### Given records
◆ ◆ ◆

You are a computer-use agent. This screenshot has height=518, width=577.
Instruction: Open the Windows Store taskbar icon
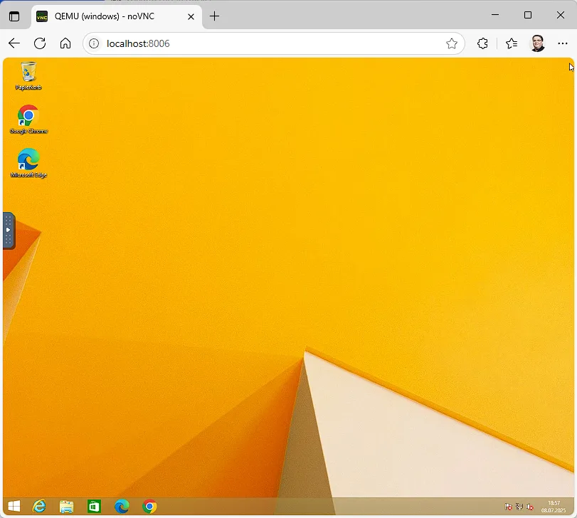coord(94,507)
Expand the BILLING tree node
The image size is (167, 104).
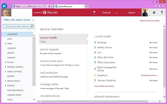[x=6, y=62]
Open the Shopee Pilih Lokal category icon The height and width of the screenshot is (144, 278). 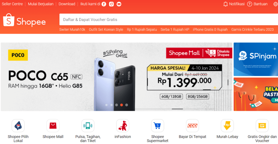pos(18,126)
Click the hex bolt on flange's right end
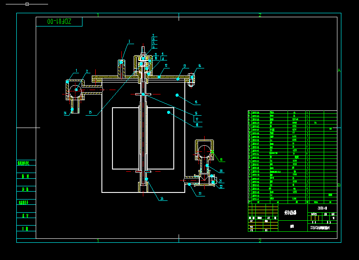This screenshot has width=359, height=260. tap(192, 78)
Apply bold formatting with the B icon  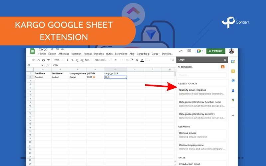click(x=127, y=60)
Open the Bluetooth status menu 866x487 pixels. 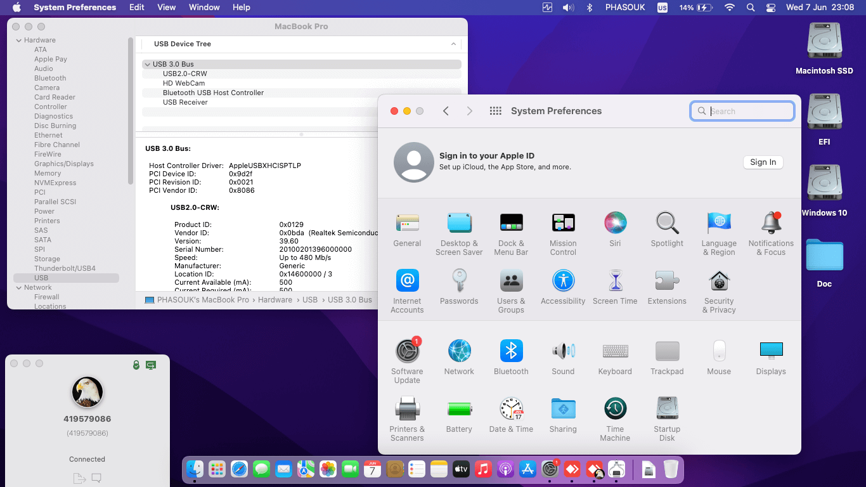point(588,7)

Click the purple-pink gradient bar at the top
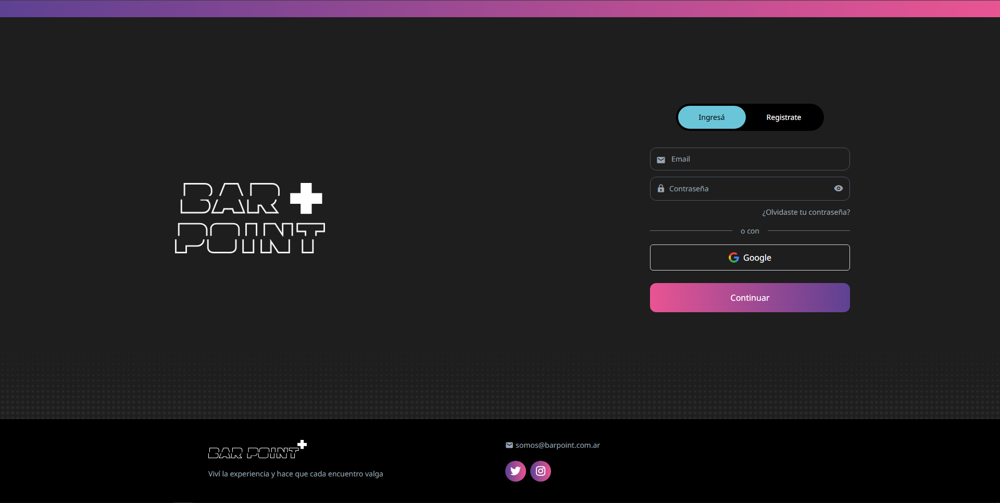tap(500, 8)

◆ ◆ ◆

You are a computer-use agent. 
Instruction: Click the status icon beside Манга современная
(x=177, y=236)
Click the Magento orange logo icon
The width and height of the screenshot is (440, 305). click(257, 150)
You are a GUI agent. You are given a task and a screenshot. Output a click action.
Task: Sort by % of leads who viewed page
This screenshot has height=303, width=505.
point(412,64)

◆ ◆ ◆

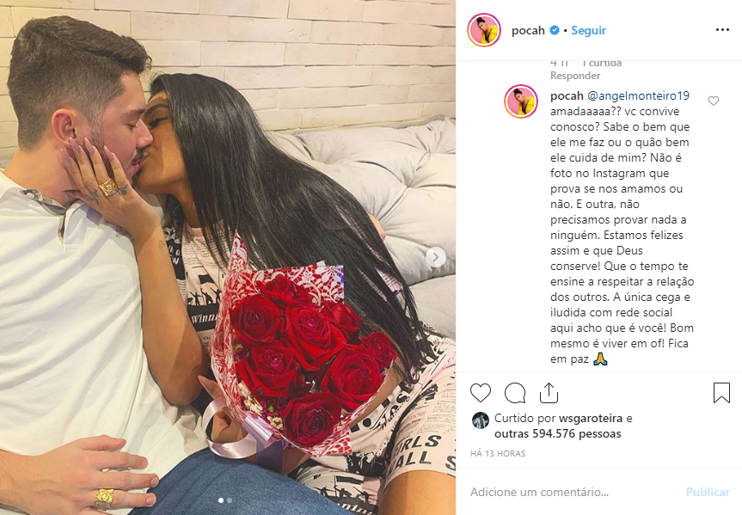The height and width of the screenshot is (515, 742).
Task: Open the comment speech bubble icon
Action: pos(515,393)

◆ ◆ ◆

### Exercise requirements
Search the material above for the word "computer", then copy out each line that has it.

### Output
You are a computer-use agent. This screenshot has height=518, width=577.
You are a computer-use agent. 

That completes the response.